Quelques minutes de travaux dirigés pour terminer. Les deux se retrouveront le lendemain: "J’essaie de la considérer comme une élève lambda détaille Thomas Jaffard. Je ne me suis pas posé la question. La chance qu’on a en cours particulier c’est qu’on peut faire quelque chose pour l’élève. Pas comme dans une classe complète, où on ne fait pas le TD pour une seule personne. J’essaie de faire juste en fonction d’elle."

La couture, son autre passion

Soremade (fin du combat), il est 16h. Deux heures de ‘probas’ et Dicko retourne chez elle à Maisons-Alfort (Val-de-Marne), satisfaite de son niveau d’attention pour ce cours. Un peu de révisions, une sieste et à 19h, elle est sur un tatami à Ivry avec ses partenaires du PSG Judo. Avec les cours et sa nouvelle notoriété de championne du monde, elle a moins de temps pour l’une de ses passions: la couture. La machine à coudre attend des jours meilleurs dans un coin de l’appartement.
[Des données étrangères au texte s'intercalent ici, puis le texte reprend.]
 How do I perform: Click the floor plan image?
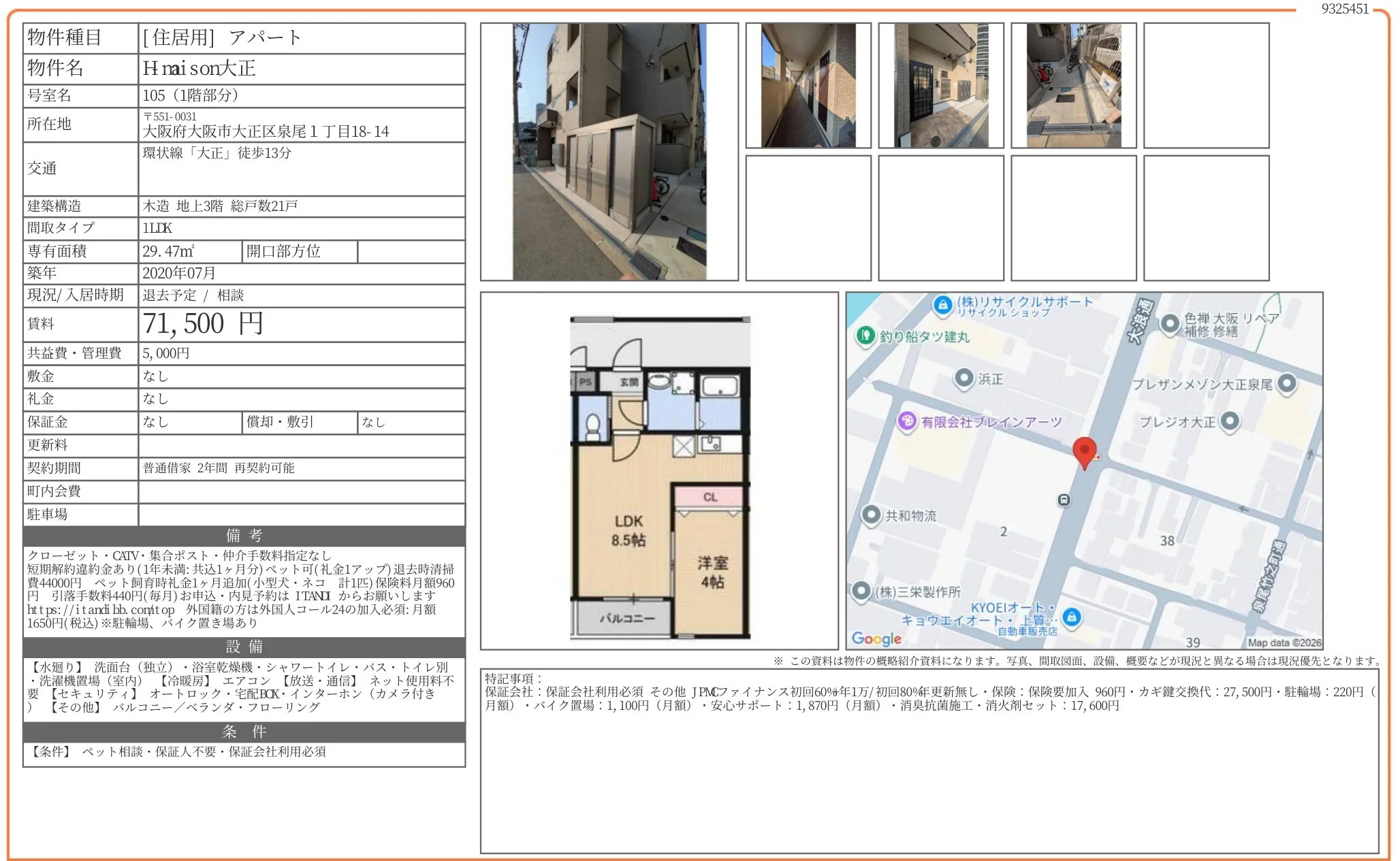tap(659, 476)
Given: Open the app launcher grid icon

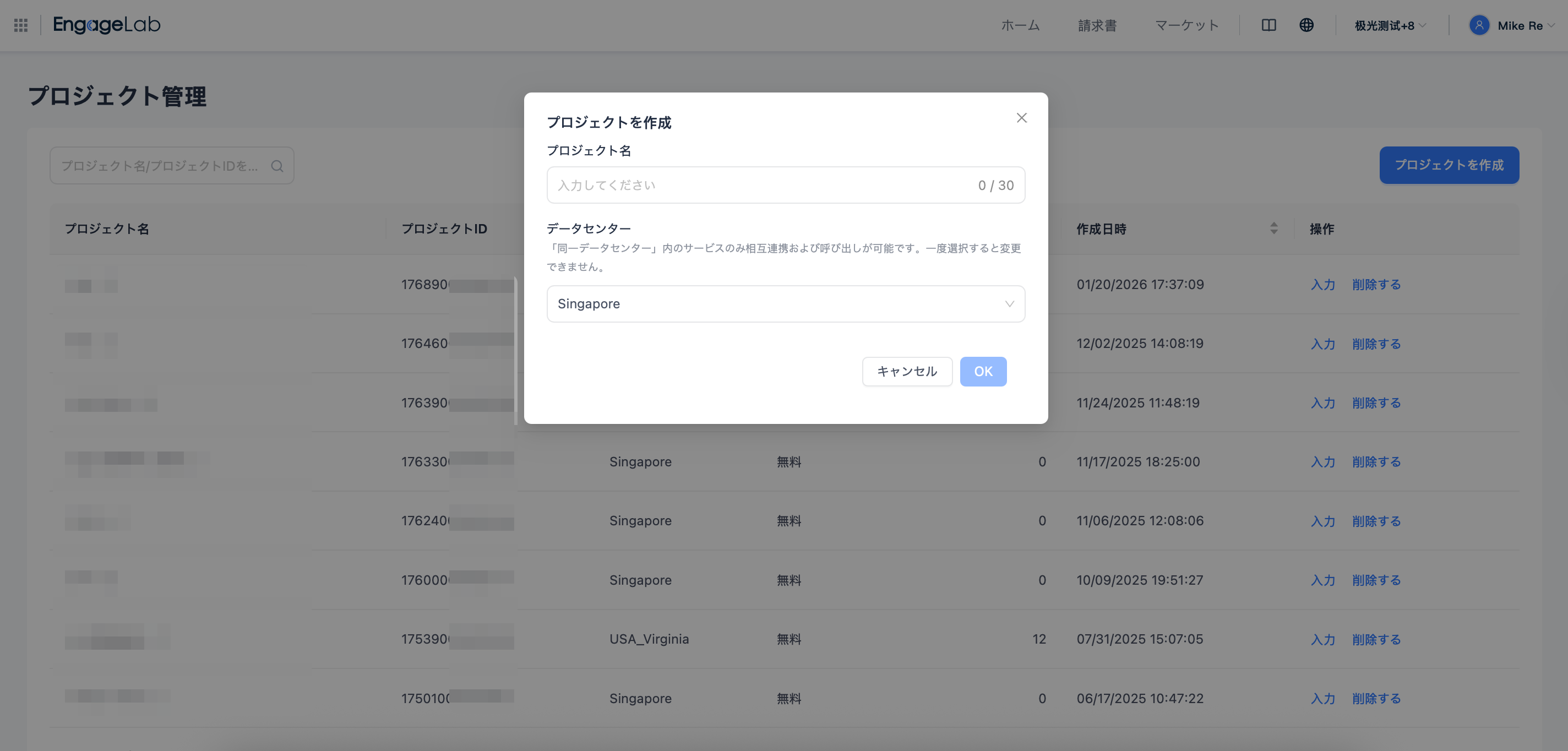Looking at the screenshot, I should click(20, 25).

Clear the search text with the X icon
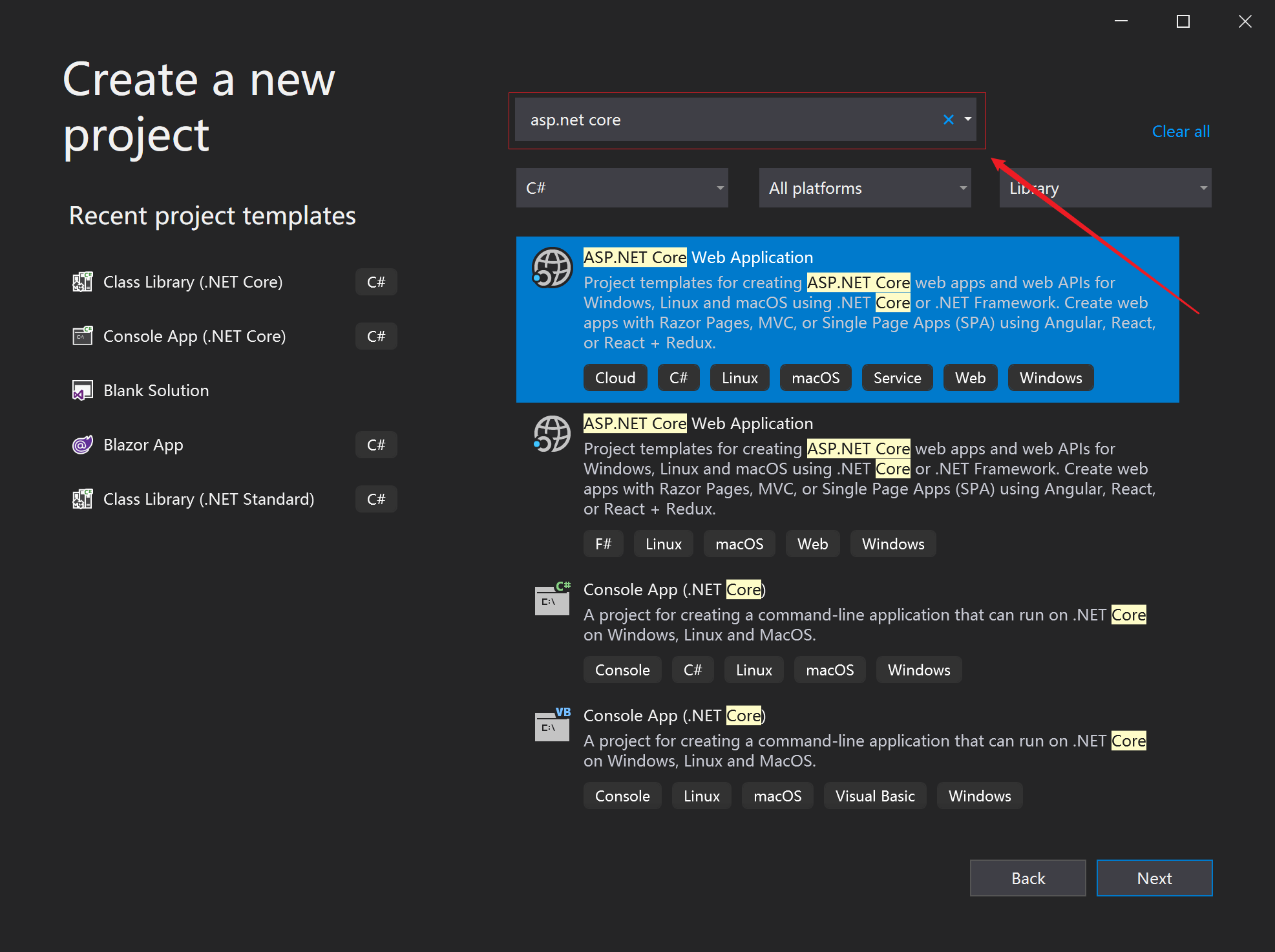948,120
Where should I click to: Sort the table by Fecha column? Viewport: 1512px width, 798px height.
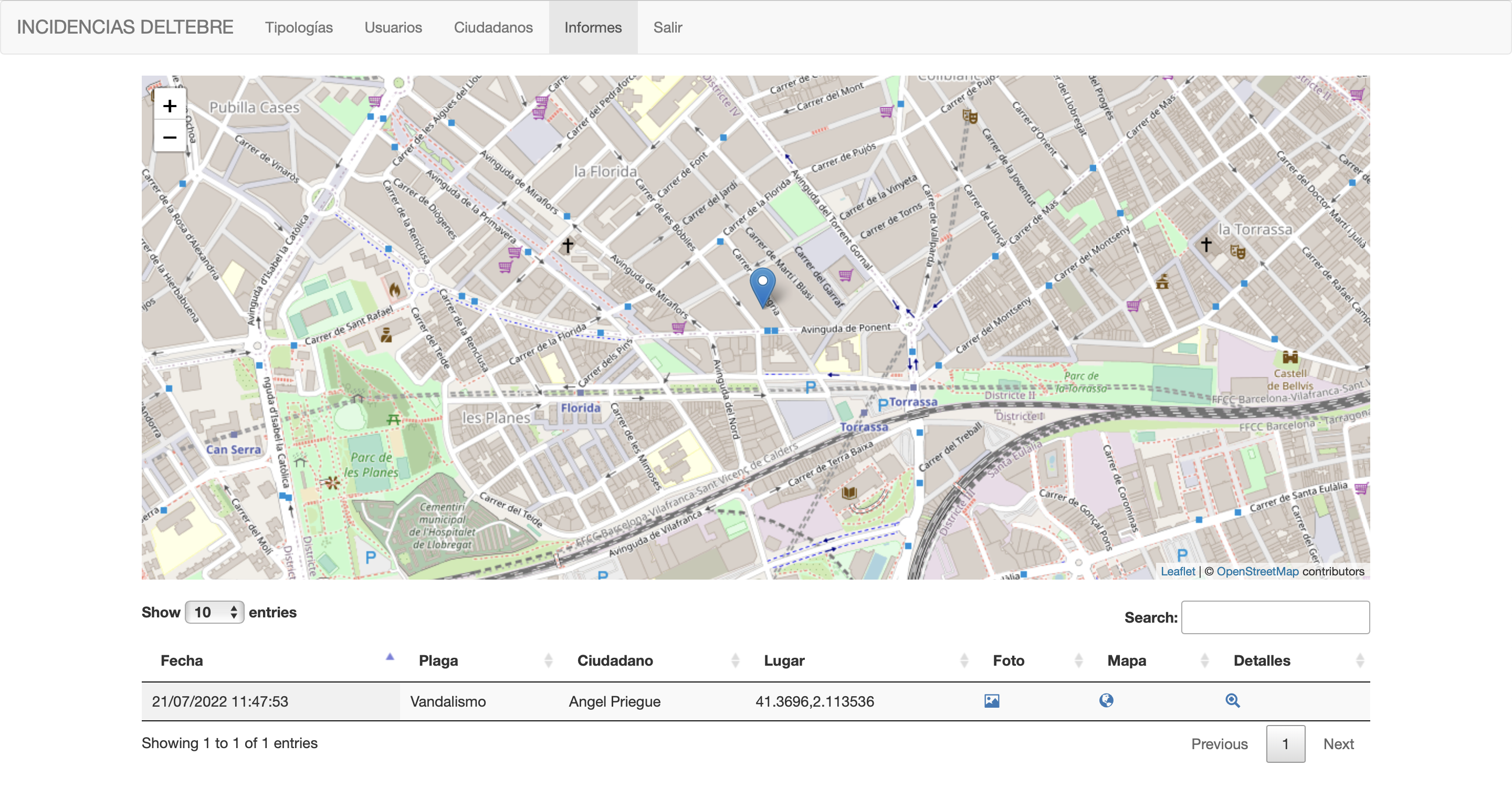[x=182, y=660]
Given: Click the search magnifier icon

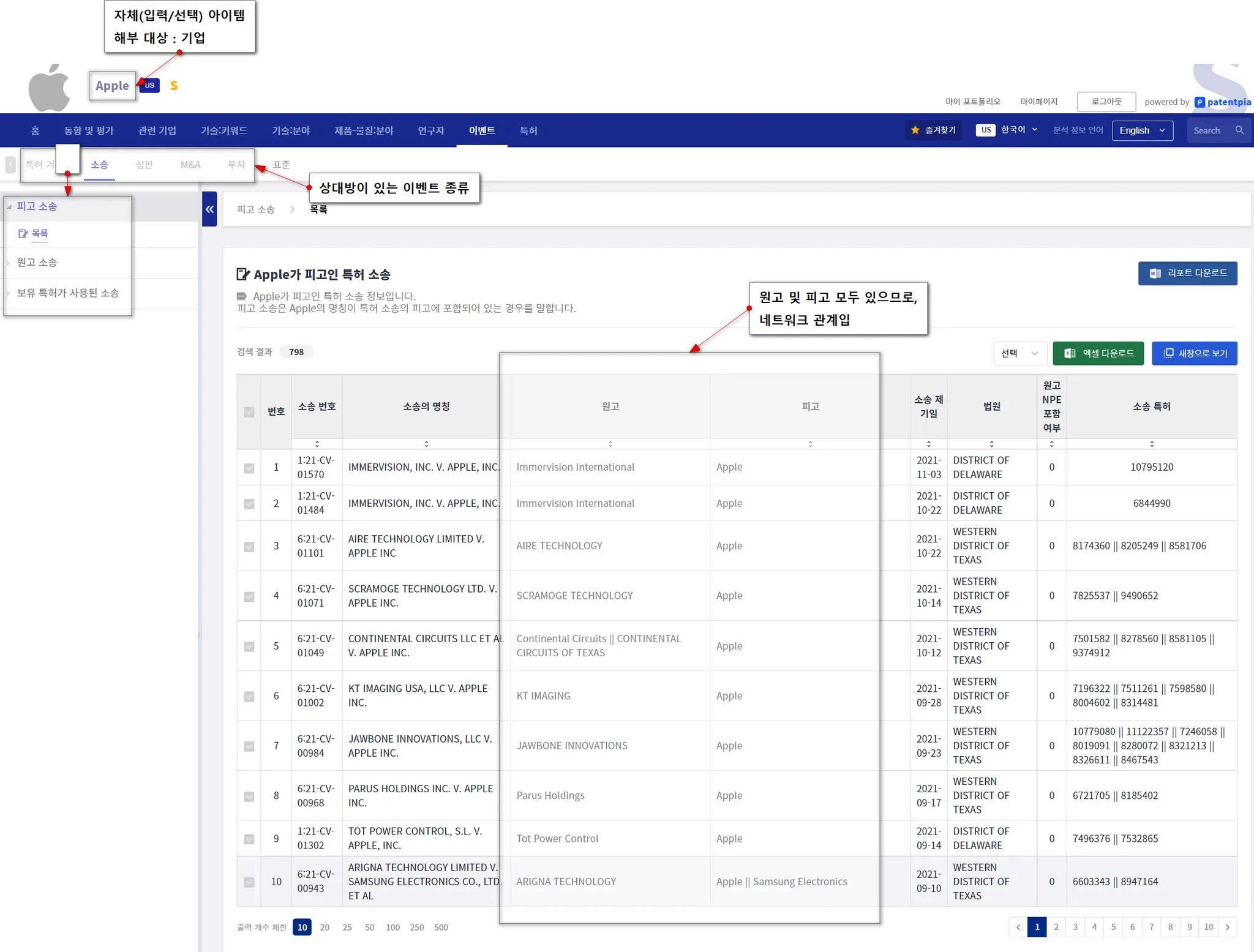Looking at the screenshot, I should point(1239,130).
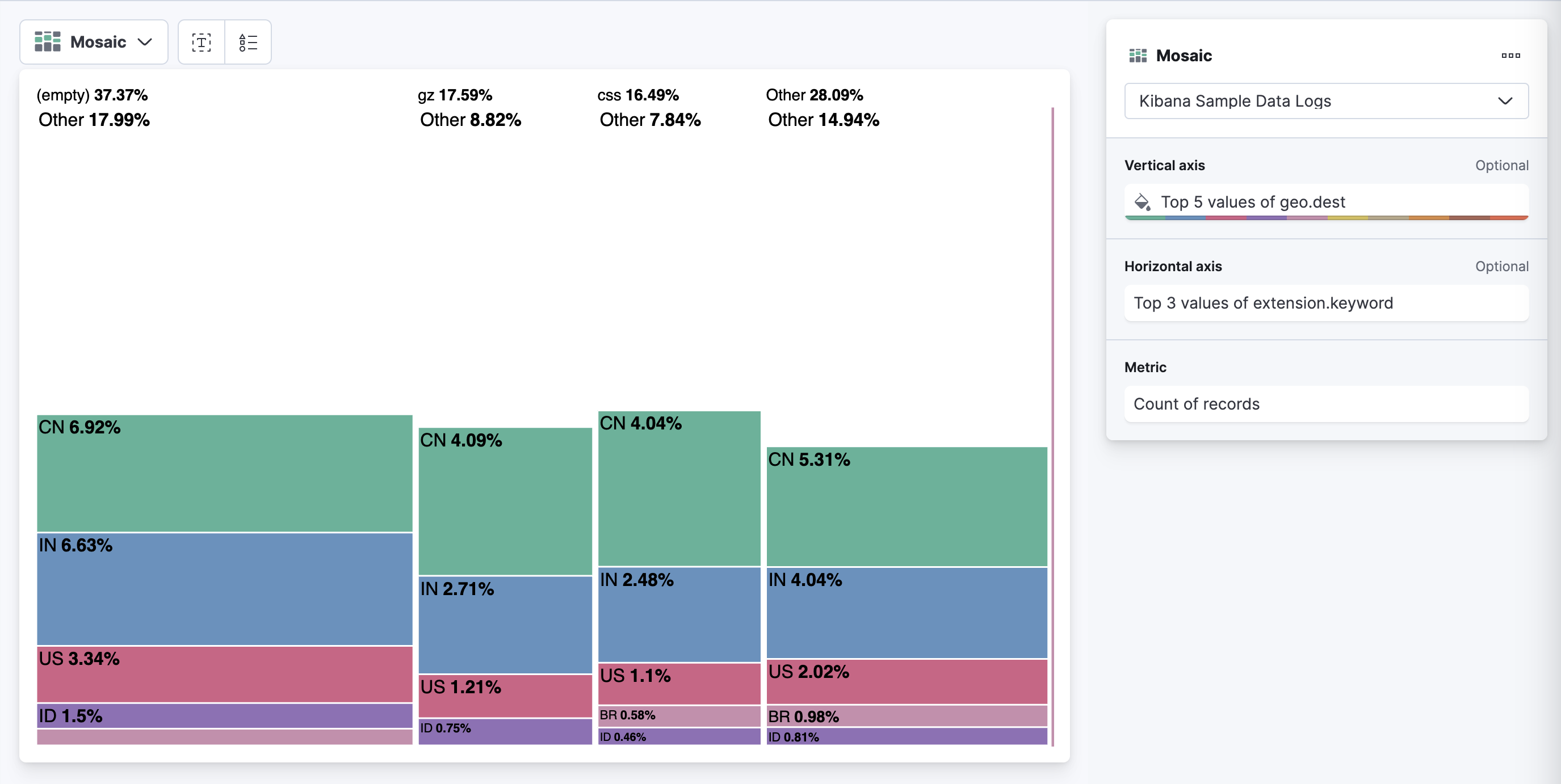This screenshot has width=1561, height=784.
Task: Open layer actions three-dot menu
Action: tap(1510, 56)
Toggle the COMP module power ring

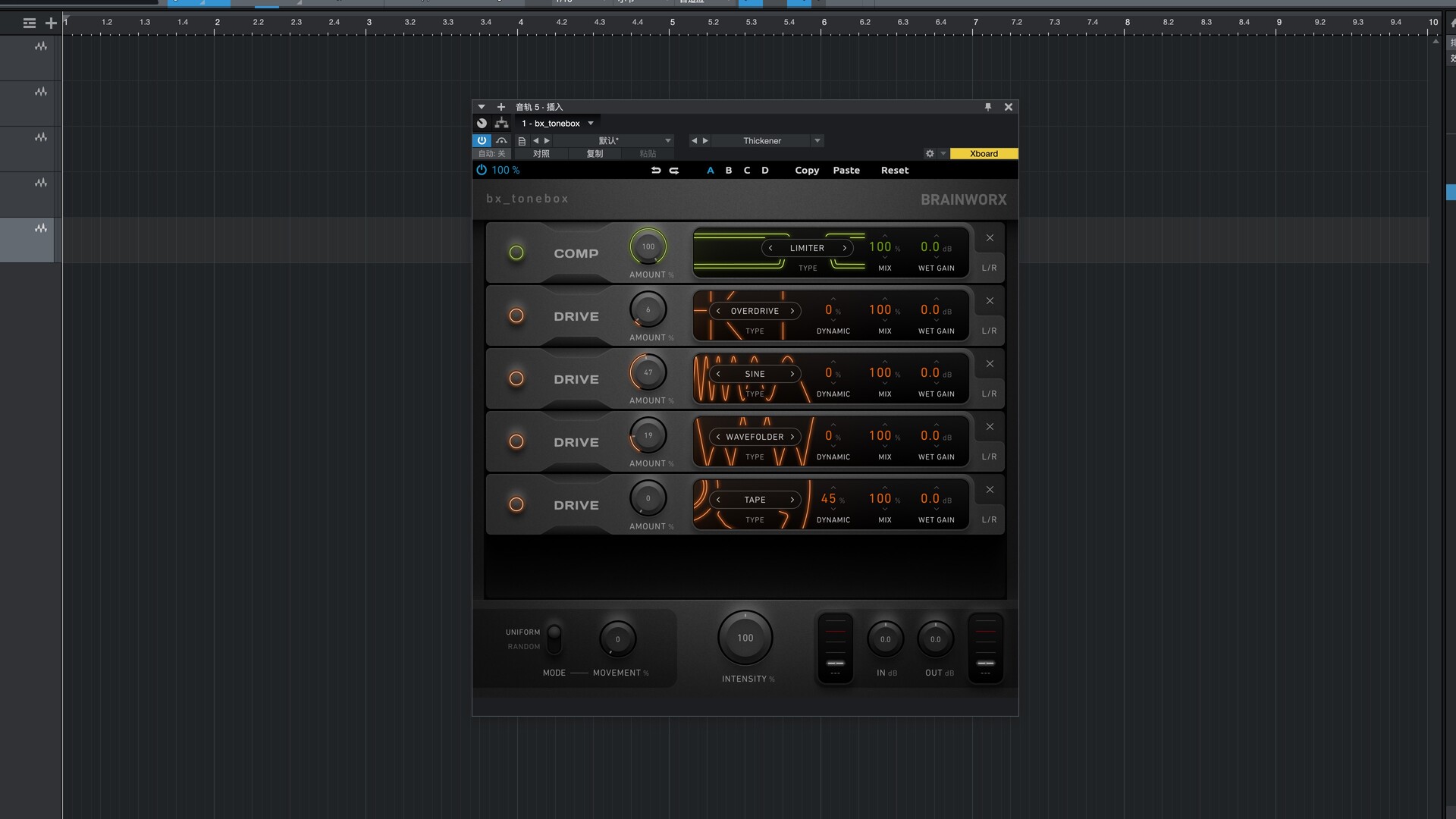click(516, 253)
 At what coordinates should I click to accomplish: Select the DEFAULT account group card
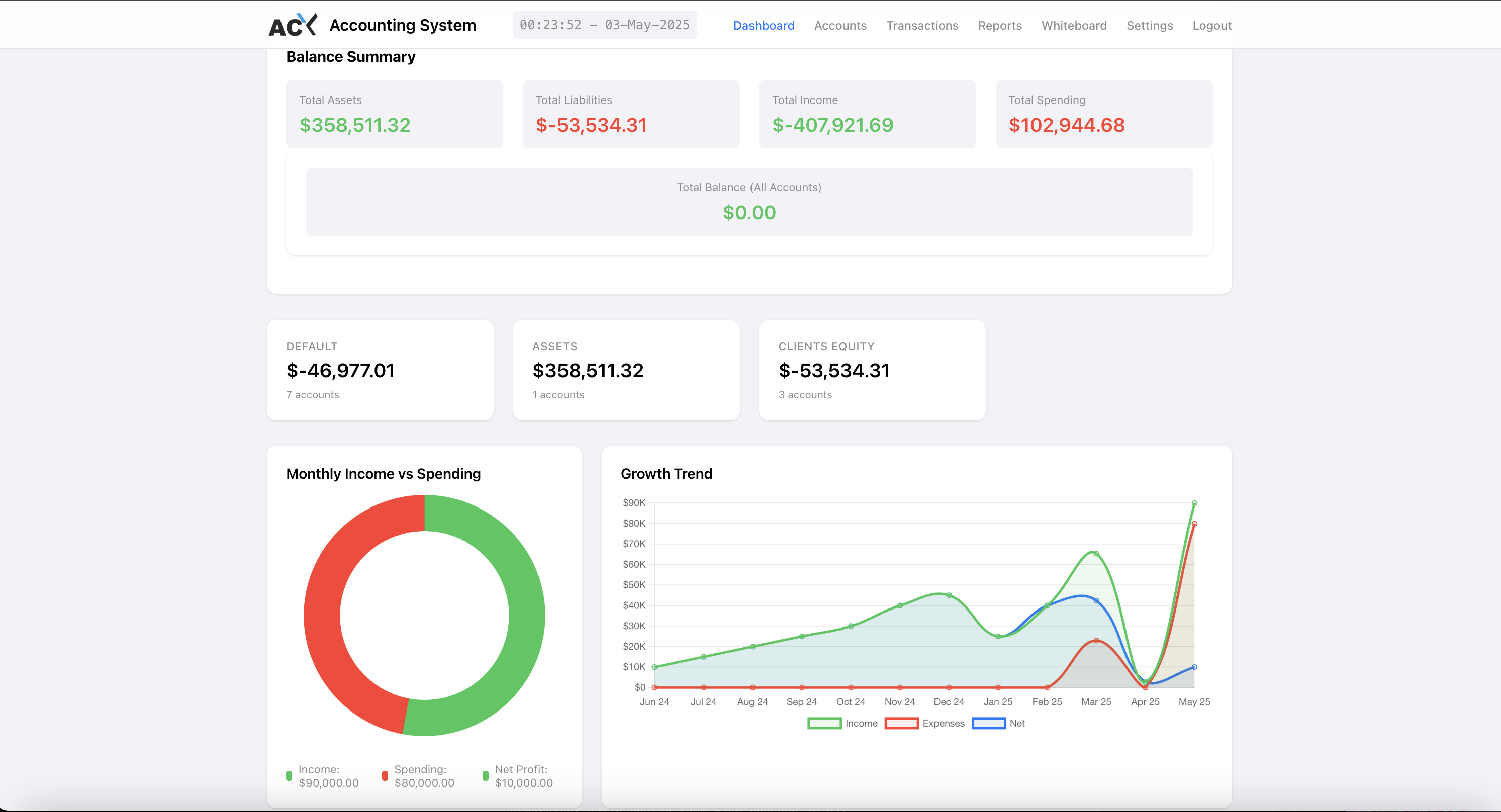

Dans quelques semaines, Romane Dicko va s’envoler pour deux semaines de stage au Japon. Difficile de garder le lien avec son cours, décalage horaire oblige. Dans la valise, judogi, cahier, stylos et ordinateur. Peut-être aura-t-elle le temps d’organiser un cours en visio avec Thomas Jaffard... Le grand écart entre sport et études n’est pas facile à maîtriser. Les filières longues et aménageables sont denrée rare: "C’est important de garder un pied à l’école, même si c’est compliqué, retient la jeune femme de 23 ans. Je peux galérer en stage, à l’entraînement, mais tant que je peux aller à l’école et m’entrainer, ça va. Je préfère faire les choses bien ou ne pas les faire du tout. Je pense que si je voulais bâcler, je n’aurais pas fait licence de maths. C’est important, même quand je suis fatiguée, de faire un exercice, de relire un cours. Si je ne fais rien pendant trois semaines, je vais en pâtir. Ça m’emmène vers mon objectif qu’est la licence."

Dans ce chemin à pas comptés, il y aura l’année 2024, où son emploi du temps en maths pourrait prendre un grand coup de sabre au milieu des tournois, des stages, de la préparation et des sollicitations. Tout sera affaire de dosage mais sans jamais pencher vers le zéro. A rêver de l’infini d’un titre olympique individuel.